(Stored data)
Start of Block

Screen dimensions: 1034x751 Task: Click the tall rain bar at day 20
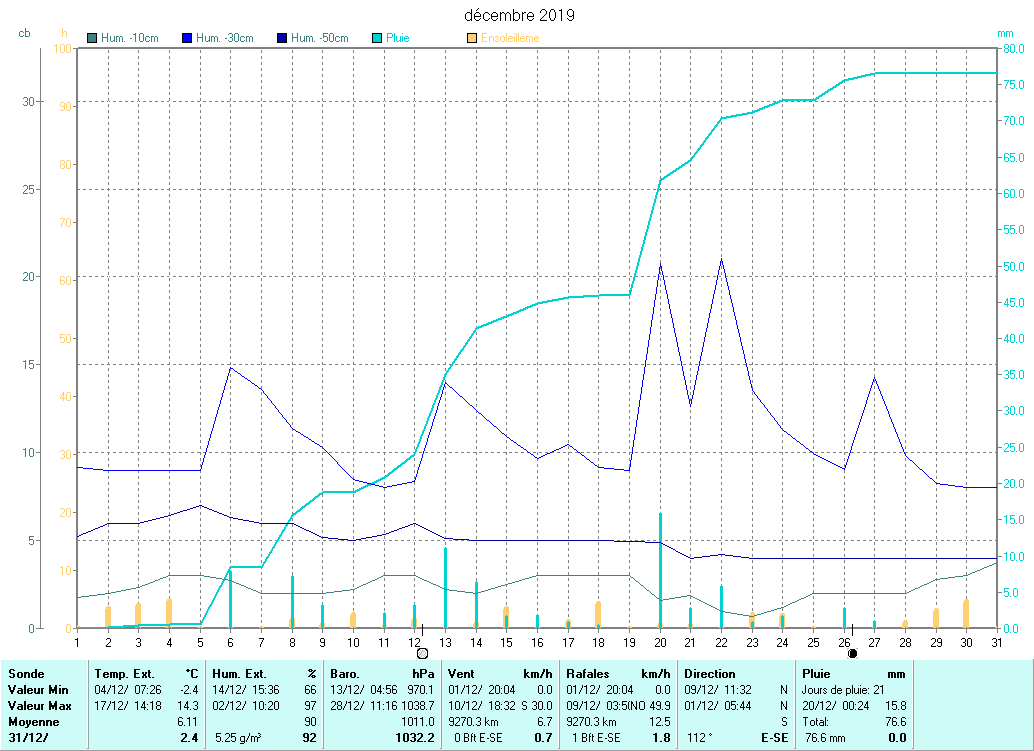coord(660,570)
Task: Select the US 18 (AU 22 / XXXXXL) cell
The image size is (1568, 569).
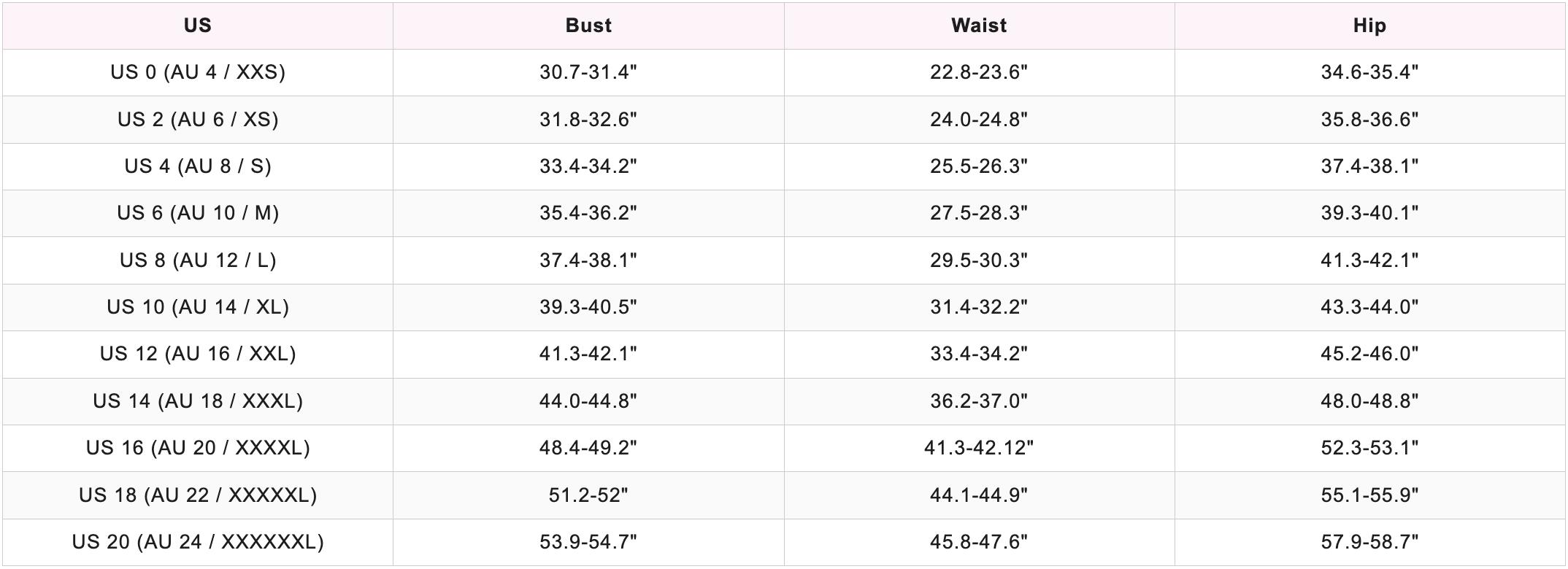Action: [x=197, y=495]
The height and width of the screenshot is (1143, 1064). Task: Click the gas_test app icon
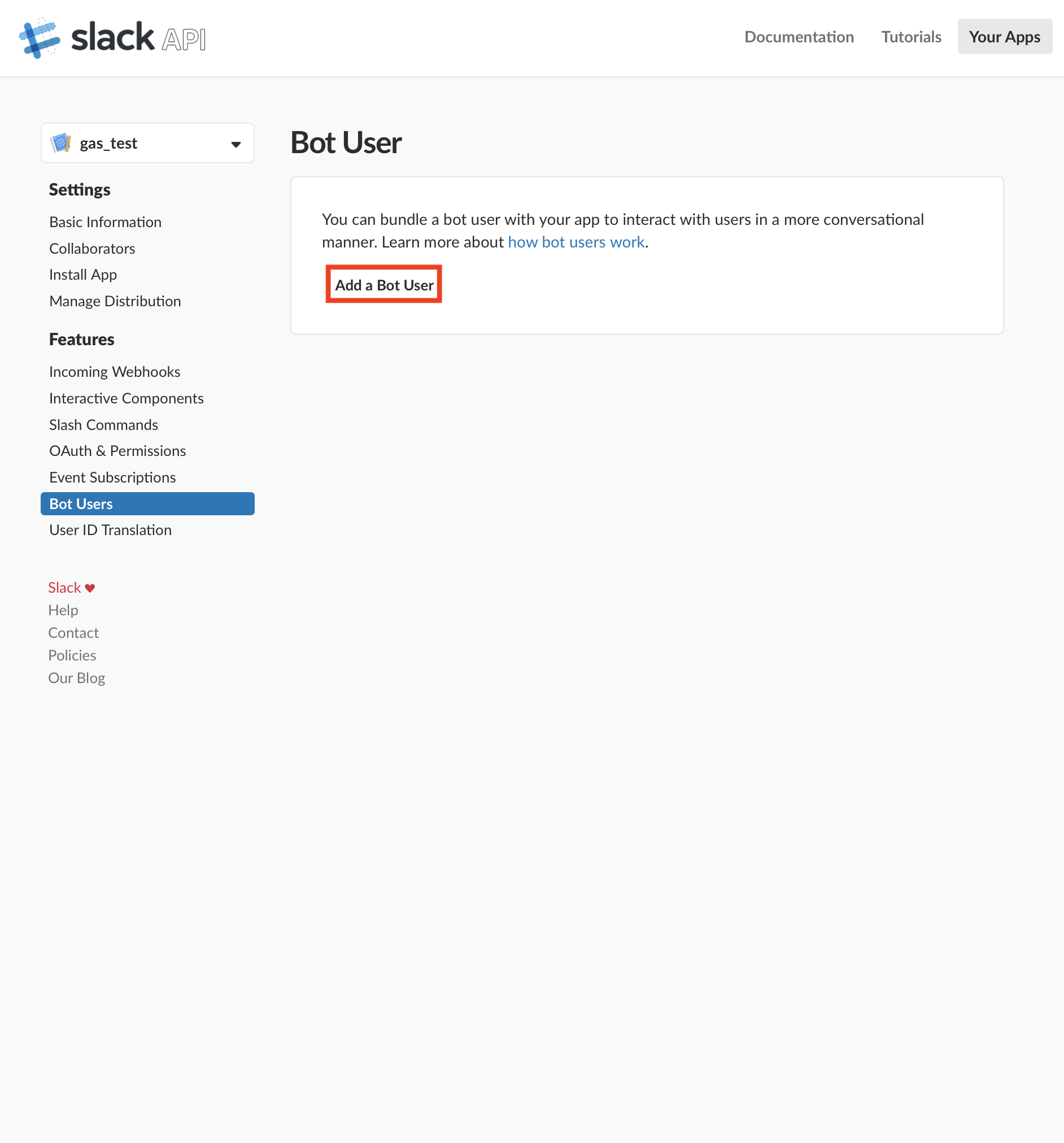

End of Block

Goal of the exercise: Repeat all the records above exactly, leaving out any pictures.

Answer area:
Screen dimensions: 1034x751 Task: Click the tall rain bar at day 20
coord(660,570)
Task: Select the US 18 (AU 22 / XXXXXL) cell
The image size is (1568, 569).
Action: [x=197, y=495]
The height and width of the screenshot is (1143, 1064). Task: Click the gas_test app icon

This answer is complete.